> STATED EXERCISE
Count how many lines in the items below contain the string "Given". Reply with the number alone.

A block of data:

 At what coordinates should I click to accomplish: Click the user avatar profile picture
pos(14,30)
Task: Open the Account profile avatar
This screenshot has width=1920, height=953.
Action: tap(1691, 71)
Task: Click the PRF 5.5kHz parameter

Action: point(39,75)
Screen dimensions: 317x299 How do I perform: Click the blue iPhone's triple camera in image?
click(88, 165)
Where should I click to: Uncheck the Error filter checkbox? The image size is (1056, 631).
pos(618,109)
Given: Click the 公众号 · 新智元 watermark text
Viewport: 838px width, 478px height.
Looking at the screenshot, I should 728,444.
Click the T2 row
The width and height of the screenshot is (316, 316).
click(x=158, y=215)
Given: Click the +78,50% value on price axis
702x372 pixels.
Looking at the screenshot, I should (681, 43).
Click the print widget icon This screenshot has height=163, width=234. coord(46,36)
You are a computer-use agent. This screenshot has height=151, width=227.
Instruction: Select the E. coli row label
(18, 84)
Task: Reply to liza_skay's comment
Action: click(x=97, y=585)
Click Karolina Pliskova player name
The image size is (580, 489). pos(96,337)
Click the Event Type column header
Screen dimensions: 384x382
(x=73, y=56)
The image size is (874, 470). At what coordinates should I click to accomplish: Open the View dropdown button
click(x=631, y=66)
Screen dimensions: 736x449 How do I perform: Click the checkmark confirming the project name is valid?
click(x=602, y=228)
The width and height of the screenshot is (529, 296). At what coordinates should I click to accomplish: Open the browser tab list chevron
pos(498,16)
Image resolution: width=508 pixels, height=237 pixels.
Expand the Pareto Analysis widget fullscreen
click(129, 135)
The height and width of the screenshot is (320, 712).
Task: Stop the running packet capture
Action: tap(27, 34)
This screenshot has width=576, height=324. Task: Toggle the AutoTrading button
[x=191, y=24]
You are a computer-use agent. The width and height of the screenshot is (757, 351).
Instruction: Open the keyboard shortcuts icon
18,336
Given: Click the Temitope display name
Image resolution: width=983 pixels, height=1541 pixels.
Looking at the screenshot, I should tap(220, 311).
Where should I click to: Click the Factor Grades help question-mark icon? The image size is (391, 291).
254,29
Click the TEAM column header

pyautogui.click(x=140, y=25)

> WRITTEN SOLUTION
3